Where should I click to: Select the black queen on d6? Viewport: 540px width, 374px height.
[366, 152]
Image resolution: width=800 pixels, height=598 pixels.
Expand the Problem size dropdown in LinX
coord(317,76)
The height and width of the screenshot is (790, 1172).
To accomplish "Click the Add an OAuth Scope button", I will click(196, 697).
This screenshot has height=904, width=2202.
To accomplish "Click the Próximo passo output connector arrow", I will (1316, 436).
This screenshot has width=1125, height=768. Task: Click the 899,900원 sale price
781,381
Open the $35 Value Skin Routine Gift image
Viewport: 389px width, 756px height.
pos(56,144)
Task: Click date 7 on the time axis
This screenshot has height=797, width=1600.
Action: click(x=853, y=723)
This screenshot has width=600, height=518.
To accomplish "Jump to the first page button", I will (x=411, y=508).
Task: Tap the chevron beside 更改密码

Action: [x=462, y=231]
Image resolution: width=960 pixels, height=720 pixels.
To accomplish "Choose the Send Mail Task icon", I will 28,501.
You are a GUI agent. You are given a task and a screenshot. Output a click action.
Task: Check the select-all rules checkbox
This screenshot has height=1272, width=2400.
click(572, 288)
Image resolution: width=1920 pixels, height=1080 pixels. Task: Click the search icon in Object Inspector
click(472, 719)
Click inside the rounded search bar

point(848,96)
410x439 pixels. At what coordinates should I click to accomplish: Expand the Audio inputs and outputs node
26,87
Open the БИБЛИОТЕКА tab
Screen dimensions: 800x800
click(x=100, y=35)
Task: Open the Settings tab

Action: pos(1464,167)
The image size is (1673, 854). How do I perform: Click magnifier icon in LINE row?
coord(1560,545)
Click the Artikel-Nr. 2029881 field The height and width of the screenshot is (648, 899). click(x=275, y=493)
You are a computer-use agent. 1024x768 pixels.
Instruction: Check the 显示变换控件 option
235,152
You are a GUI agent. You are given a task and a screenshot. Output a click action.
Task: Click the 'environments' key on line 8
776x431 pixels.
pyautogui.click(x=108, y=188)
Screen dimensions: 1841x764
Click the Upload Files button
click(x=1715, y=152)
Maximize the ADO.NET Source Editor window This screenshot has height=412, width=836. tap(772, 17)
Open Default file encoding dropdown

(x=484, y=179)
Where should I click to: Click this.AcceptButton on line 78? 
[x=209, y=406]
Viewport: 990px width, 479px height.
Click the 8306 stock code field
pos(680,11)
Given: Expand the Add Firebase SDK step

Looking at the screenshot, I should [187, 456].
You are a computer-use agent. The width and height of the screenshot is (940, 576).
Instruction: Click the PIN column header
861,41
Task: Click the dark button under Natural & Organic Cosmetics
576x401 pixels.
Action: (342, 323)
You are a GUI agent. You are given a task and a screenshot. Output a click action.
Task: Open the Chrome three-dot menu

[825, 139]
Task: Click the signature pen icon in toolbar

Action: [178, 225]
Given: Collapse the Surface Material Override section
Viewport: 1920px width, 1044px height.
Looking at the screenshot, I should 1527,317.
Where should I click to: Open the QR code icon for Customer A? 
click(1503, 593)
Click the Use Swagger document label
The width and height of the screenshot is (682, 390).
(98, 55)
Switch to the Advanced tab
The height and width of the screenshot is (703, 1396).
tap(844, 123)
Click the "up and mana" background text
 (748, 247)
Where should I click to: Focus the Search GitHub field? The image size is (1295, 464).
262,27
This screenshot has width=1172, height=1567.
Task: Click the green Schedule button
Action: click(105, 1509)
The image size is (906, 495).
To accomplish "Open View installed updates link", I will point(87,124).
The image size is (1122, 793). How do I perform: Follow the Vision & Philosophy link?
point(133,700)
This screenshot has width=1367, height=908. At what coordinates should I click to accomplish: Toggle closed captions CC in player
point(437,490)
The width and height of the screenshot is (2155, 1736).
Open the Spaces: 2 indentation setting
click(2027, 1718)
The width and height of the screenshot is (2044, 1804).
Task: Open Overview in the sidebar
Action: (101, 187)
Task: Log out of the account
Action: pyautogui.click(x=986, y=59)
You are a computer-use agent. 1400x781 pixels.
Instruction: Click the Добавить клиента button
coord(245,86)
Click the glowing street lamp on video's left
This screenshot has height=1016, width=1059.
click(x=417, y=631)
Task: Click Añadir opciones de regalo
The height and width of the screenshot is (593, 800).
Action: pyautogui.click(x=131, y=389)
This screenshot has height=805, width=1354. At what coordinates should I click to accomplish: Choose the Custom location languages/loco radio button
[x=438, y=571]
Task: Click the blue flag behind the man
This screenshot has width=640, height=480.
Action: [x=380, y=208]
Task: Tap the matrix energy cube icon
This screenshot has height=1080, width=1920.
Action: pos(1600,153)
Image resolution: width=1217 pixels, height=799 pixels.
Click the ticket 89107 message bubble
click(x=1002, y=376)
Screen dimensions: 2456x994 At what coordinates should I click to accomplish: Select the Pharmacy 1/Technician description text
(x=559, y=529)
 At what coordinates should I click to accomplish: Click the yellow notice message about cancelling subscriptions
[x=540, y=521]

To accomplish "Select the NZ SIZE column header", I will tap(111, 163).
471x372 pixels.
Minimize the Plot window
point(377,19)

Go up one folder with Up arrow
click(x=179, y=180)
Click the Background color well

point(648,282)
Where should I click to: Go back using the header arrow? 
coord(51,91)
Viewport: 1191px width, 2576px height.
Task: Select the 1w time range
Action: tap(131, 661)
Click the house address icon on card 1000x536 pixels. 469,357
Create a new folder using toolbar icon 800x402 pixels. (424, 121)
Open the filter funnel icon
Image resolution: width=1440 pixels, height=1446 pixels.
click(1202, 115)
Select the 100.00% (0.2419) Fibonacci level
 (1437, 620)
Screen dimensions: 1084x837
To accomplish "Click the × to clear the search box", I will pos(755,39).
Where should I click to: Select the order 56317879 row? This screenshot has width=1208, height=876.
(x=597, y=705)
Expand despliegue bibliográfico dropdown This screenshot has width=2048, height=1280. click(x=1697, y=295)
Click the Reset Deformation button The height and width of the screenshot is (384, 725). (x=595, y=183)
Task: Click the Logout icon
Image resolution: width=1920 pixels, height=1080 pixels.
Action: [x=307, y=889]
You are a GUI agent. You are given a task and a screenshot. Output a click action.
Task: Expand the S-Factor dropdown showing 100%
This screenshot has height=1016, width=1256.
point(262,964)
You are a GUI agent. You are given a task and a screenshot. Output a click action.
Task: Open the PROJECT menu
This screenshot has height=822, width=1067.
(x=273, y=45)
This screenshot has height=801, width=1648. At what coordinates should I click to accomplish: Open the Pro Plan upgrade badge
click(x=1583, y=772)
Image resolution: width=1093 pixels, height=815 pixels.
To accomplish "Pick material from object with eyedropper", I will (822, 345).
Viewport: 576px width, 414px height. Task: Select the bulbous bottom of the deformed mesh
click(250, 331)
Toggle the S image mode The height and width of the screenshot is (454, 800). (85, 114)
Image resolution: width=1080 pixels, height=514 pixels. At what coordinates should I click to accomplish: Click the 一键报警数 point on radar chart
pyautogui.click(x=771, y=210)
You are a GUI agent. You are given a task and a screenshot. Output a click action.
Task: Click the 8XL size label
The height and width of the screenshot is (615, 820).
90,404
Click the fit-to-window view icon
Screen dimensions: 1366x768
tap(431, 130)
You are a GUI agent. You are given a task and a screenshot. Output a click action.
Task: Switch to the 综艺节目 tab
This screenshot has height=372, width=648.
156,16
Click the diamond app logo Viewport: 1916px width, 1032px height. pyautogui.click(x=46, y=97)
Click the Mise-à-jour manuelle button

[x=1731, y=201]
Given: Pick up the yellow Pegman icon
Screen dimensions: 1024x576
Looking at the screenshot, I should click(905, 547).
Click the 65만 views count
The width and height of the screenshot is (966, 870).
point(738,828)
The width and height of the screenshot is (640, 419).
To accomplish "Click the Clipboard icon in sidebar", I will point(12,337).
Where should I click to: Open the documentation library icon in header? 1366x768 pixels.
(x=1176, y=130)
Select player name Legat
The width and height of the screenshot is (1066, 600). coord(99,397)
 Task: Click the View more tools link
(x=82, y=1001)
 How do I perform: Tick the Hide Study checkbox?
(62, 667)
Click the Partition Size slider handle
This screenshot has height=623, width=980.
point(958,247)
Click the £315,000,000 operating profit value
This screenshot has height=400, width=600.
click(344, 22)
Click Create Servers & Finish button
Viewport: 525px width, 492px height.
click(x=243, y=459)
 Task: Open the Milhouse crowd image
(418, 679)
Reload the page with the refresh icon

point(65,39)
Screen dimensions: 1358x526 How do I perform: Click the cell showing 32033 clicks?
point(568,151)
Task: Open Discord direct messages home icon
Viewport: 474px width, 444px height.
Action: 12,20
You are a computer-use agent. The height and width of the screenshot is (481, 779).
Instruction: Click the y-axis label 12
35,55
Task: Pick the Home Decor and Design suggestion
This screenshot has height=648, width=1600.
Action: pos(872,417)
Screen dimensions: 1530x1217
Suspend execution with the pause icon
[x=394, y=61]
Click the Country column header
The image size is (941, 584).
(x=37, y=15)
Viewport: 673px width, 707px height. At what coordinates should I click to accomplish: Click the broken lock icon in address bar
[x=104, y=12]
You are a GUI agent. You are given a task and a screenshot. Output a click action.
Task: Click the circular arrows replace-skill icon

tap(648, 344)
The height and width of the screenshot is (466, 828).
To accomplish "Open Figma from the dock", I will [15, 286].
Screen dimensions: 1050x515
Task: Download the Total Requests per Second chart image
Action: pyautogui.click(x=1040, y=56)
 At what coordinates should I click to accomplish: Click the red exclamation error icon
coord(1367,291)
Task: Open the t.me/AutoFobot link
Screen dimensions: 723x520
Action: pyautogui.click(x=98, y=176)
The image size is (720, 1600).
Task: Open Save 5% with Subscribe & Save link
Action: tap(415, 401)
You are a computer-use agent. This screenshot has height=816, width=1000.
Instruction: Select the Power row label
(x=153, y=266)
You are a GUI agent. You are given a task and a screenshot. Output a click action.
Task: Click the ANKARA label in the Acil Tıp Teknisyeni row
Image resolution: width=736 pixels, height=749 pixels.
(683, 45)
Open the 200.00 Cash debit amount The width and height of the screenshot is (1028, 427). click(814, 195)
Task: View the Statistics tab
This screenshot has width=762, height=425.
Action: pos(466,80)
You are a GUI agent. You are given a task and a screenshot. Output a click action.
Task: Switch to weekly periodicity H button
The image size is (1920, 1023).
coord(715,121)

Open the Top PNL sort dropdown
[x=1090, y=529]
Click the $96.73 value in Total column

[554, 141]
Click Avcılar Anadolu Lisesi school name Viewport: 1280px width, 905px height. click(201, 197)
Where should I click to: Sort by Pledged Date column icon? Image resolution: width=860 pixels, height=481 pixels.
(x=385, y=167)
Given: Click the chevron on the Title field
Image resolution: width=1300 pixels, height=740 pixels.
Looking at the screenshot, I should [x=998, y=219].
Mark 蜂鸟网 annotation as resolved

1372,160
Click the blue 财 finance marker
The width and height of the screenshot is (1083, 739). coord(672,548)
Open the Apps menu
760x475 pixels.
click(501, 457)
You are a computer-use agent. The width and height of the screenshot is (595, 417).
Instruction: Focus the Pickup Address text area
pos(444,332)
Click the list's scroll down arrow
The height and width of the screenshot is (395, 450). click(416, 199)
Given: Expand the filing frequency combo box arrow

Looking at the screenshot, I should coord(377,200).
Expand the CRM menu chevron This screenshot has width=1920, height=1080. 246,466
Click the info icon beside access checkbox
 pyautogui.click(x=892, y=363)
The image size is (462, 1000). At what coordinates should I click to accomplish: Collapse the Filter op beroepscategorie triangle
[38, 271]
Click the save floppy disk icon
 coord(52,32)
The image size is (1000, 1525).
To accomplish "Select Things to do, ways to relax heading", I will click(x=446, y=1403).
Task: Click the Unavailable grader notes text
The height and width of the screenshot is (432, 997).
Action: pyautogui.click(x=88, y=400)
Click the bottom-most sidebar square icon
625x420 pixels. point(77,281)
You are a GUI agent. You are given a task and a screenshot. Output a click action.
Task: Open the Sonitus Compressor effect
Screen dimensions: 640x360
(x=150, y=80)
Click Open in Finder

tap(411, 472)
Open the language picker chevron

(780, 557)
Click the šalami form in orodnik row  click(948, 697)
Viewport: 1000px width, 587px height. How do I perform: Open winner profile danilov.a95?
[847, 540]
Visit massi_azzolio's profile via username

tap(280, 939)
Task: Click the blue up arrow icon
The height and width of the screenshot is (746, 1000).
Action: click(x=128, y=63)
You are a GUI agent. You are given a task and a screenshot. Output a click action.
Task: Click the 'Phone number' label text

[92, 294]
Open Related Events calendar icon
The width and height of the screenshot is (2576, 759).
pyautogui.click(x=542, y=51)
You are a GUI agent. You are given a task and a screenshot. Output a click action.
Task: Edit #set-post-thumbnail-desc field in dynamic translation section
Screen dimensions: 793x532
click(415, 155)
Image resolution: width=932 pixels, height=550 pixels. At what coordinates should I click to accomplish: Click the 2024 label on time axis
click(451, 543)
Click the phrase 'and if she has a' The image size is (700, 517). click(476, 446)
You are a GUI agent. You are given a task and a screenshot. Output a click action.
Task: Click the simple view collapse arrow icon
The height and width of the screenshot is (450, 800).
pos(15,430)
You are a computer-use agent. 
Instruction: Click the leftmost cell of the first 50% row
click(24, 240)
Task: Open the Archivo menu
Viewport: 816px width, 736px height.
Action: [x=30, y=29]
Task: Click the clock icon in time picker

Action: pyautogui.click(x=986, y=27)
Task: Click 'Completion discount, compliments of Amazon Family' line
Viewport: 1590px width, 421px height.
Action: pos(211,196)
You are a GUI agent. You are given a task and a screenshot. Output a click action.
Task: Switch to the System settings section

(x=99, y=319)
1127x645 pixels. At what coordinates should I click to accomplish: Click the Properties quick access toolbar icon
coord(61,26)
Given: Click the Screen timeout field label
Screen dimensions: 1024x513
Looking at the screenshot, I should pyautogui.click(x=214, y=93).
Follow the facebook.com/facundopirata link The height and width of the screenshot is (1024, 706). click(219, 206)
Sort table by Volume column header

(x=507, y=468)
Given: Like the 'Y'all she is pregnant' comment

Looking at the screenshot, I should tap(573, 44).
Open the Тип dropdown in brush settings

__________

(Written request)
Return everything in the listing from the line containing "Follow the facebook.com/facundopirata" down to the end of the listing, exactly as it appears.

(Solution to this task)
Follow the facebook.com/facundopirata link The height and width of the screenshot is (1024, 706). click(219, 206)
Sort table by Volume column header

(x=507, y=468)
Given: Like the 'Y'all she is pregnant' comment

Looking at the screenshot, I should tap(573, 44).
Open the Тип dropdown in brush settings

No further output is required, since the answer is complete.